Key words are highlighted throughout the text in bold.

The sociology of gender and related knowledge sometimes uses lan­guage that may be unfamiliar or have different meanings to those used in everyday life. Terminology and jargon are the same thing depending on whether you understand them or not. Having specific terms with specific meanings is useful as a shorthand way of dealing with ideas that can otherwise take some time to explain. Defining the most crucial terms can serve as a way to introduce the kinds of things with which this book is concerned.
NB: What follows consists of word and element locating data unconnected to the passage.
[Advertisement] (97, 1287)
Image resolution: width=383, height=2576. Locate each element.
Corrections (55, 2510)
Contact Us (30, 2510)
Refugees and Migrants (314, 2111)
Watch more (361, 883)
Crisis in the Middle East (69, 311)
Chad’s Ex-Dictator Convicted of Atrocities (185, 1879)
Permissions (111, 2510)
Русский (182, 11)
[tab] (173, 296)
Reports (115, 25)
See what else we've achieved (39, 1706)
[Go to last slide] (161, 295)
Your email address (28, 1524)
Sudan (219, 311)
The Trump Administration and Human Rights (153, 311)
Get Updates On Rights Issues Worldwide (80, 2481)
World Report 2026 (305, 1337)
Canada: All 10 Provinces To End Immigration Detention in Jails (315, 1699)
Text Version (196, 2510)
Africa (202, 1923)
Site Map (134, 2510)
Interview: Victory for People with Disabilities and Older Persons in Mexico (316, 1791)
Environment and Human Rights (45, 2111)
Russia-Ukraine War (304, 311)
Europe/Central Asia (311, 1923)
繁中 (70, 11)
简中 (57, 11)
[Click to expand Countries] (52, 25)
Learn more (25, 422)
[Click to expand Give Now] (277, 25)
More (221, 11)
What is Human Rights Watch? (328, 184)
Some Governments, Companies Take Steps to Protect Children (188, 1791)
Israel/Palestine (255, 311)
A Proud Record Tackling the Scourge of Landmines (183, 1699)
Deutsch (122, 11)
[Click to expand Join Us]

The first thing to deal with is the distinction sociologists have made since the 1970s between sex (biological differ­ences between males and females) and gender (socially produced differences between being feminine and being masculine). Later the book will return to the question of how distinct gender is from sex. However, it is generally agreed that gender differences are to be under­stood as a central feature of patriarchy, a social system in which men have come to be dominant in relation to women. There are, as we shall see, questions around to what extent gender is imposed on individuals as a result of the material conditions and social structures in which they live. Within sociology, ‘material’ has meant various things. Karl Marx, whose thought forms a good deal of the foundations of sociology, was

particularly concerned with how societies were organized, or structured, around meeting material needs, such as the need for food and shelter. He argues that people’s lives were determined by how a society organized the production of the things needed to survive. This was an emphasis on the economic, meaning the producing, managing and distributing of resources within society. Marx argued that industrialization instituted a new economic system called capitalism based on employers exploiting workers’ labour (only paying a wage not a share of the profits) and accu­mulating for themselves the wealth resulting from selling things. However, material is a term that has taken on broader meanings in more recent years, especially with regard to gender. Now it is maintained that the material may include a wider range of things, not just the things we need to survive but our bodies as things (Rahman and Witz, 2003).Yet widening what is meant by material has been only part of the story of developing understandings of gender. For sociologists the key has been to see gender as a social construction (something created by the social environment).An appreciation of how material conditions produce gen­der will be discussed but this book also looks at the importance of discourses (systematized ways of talking and thinking) in how gender operates. Medical and scientific discourses, for example, have been important in constructing gender. It is important to understand the part that ideas and meanings play in the social construction of femininity and masculinity. There are of course sociological discourses on gender and our discussion begins with a history of these ideas.